Studio album by Human Nature
- Released: 26 April 2004
- Genres: Pop, disco
- Length: 45:48
- Label: Sony/Columbia

Human Nature chronology
| Here & Now: The Best of Human Nature (2001) | Walk the Tightrope (2004) | Reach Out: The Motown Record (2005) |

Singles from Walk the Tightrope
- "When You Say You Love Me" Released: 12 April 2004; "Guilty (One in a Million)" Released: August 2004;

= Walk the Tightrope =

Walk the Tightrope is the fourth studio album by Australian boy band and pop vocal group Human Nature released on 26 April 2004. After a three-year absence since their greatest hits album, Here & Now: The Best of Human Nature, the group returned with a more adult-contemporary sound, presaging their future move to nostalgia type covers.

Professional ratings
Review scores
| Source | Rating |
| Undercover Media | link |

==Making of the album==

The first single "When You Say You Love Me" was written by Darren Hayes, formerly of Savage Garden, and reached the top 10 in Australia in April 2004 (the song was also covered by Clay Aiken). The music video was shot at a petrol station in Homebush, New South Wales, in the dead of night.

The album also features a cover version of "To Be with You", a 1992 hit by glam metal band Mr. Big.

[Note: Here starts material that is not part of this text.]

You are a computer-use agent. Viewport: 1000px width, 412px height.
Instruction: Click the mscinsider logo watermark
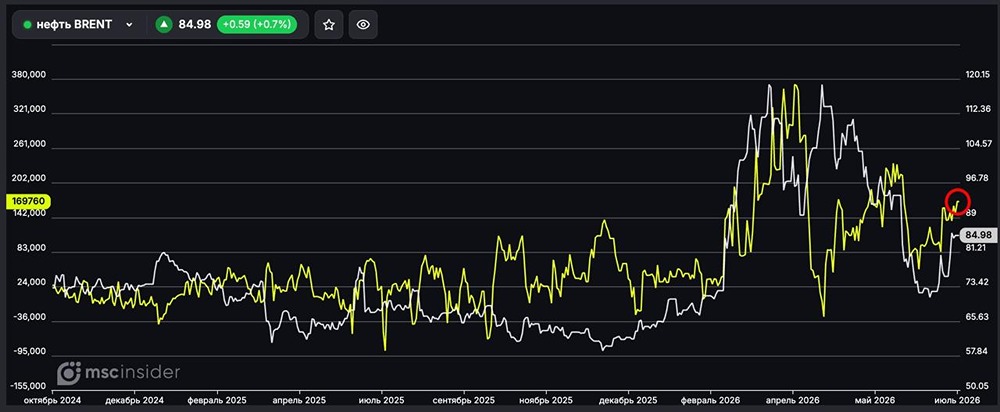(119, 372)
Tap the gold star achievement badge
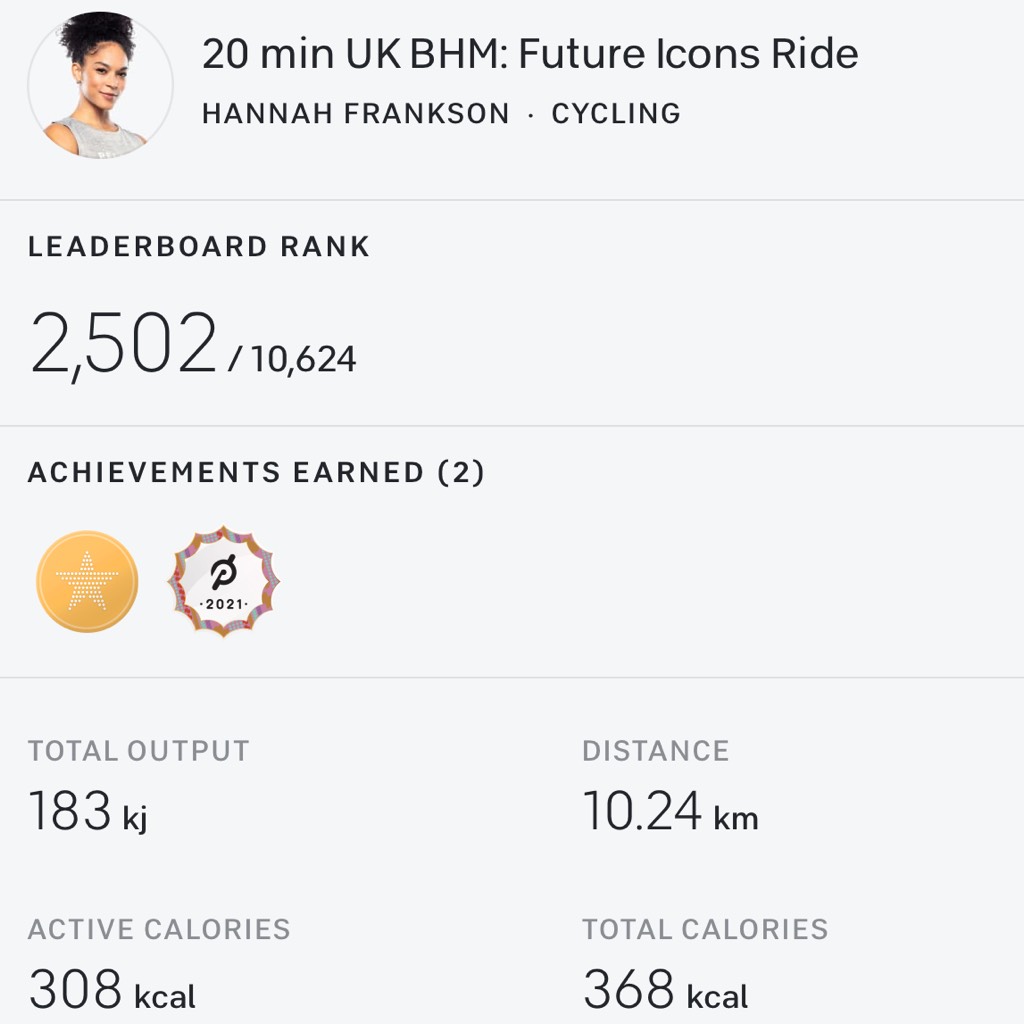 pyautogui.click(x=87, y=581)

Andrew Tierney of the band says on the group's official website that performing an unrecorded Bee Gees song given to the band by Barry Gibb was a particular thrill. "The Bee Gees were, without a doubt, the major inspiration for this record. We looked at them, and above their image and what they wore, the thing that kept them current was the fact they consistently came up with incredible songs. Great songs sustain a career. So with this record, we just wanted great songs."

==Track listing==
Composer in brackets.

1. "Walk the Tightrope"
2. "To Be With You" (David Grahame, Eric Martin)
3. "She's Back (Again)"
4. "When You Say You Love Me" (Darren Hayes/Rick Nowels)
5. "Haunted"
6. "Deja Vu"
7. "She"
8. "Woke Up in Love" (a vocal interlude)
9. "Meant to Be"
10. "Life Just Gets Better"
11. "Raining in California"
12. "Love Is Blind" (Barry Gibb/Maurice Gibb/Robin Gibb)
13. "Guilty (One in a Million)" (ft. Kelly K.A.E.)

== Charts ==

=== Weekly charts ===

| Chart (2004) | Peak position |
|---|---|
| Australian Albums (ARIA) | 12 |

=== Year-end charts ===

| Chart (2004) | Position |
|---|---|
| Australian Albums (ARIA) | 98 |

== Certifications ==

| Region | Certification | Certified units/sales |
| Australia (ARIA) | Gold | 35,000^{^} |
^{^} Shipments figures based on certification alone.